● **Data records**:
• • • • • • •

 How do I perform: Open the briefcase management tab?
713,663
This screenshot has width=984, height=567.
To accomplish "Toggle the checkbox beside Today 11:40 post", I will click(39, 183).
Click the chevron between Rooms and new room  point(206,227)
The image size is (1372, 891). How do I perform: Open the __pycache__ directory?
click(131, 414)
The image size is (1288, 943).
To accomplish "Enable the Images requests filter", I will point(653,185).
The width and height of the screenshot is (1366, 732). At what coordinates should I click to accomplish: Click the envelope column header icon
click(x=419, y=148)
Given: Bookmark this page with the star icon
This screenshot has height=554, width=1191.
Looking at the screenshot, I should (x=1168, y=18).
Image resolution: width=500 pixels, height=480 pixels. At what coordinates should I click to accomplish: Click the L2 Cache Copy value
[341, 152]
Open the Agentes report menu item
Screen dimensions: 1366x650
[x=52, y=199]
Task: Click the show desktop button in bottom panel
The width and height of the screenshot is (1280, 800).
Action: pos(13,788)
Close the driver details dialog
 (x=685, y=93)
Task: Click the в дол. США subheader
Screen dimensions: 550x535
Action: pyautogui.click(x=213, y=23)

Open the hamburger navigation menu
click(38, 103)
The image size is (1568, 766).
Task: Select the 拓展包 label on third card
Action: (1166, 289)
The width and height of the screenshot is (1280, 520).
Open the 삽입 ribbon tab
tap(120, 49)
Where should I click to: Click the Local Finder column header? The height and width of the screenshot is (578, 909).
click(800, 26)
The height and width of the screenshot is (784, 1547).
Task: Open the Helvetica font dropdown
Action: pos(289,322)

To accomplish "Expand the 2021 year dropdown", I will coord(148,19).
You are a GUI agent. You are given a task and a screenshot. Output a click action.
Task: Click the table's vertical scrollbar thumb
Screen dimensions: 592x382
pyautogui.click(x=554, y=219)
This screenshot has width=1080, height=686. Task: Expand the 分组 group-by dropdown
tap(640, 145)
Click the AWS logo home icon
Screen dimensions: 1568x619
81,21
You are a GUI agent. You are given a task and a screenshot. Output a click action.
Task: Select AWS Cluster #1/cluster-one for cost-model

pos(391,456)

• • • • • • •

● **Written request**: Set down the data above word for word, starting at the first line and ending with the line that contains "click(131, 414)".

● **Solution to the problem**:
 How do I perform: Open the briefcase management tab?
713,663
This screenshot has width=984, height=567.
To accomplish "Toggle the checkbox beside Today 11:40 post", I will click(39, 183).
Click the chevron between Rooms and new room  point(206,227)
The image size is (1372, 891). How do I perform: Open the __pycache__ directory?
click(131, 414)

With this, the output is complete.